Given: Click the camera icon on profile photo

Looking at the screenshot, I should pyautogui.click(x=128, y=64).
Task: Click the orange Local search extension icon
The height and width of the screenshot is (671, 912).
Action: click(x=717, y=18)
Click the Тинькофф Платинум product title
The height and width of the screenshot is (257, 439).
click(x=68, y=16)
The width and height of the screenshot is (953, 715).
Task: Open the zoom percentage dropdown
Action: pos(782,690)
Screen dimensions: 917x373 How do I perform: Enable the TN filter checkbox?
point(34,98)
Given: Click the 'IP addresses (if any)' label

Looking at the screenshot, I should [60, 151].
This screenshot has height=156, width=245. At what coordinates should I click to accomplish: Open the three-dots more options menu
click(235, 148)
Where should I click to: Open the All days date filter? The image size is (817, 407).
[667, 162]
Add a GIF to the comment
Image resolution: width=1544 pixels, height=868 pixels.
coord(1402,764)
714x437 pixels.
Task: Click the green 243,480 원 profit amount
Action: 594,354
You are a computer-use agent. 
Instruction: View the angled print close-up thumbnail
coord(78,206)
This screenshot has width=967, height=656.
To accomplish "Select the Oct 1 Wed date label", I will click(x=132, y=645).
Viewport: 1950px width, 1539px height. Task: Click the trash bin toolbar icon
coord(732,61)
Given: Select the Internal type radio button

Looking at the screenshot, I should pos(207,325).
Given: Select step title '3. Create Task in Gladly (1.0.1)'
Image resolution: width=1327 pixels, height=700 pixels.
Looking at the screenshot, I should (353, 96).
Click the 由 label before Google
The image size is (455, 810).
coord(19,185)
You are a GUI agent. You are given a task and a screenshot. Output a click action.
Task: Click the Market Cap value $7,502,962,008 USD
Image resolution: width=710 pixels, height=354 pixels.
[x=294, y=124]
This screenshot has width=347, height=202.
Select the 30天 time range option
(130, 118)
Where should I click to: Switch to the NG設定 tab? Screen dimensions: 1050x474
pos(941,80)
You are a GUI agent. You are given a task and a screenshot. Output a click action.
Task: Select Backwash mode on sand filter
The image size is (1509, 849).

EXERCISE DIRECTIONS: Reproduce the material from the line containing "Where should I click to: Open" through the line containing "Action: 594,354", both included, substituting "time filter" for "date filter" and leaving everything else as it stands.

SOLVED PROBLEM:
Where should I click to: Open the All days time filter? The image size is (817, 407).
[667, 162]
Add a GIF to the comment
Image resolution: width=1544 pixels, height=868 pixels.
coord(1402,764)
714x437 pixels.
Task: Click the green 243,480 원 profit amount
Action: 594,354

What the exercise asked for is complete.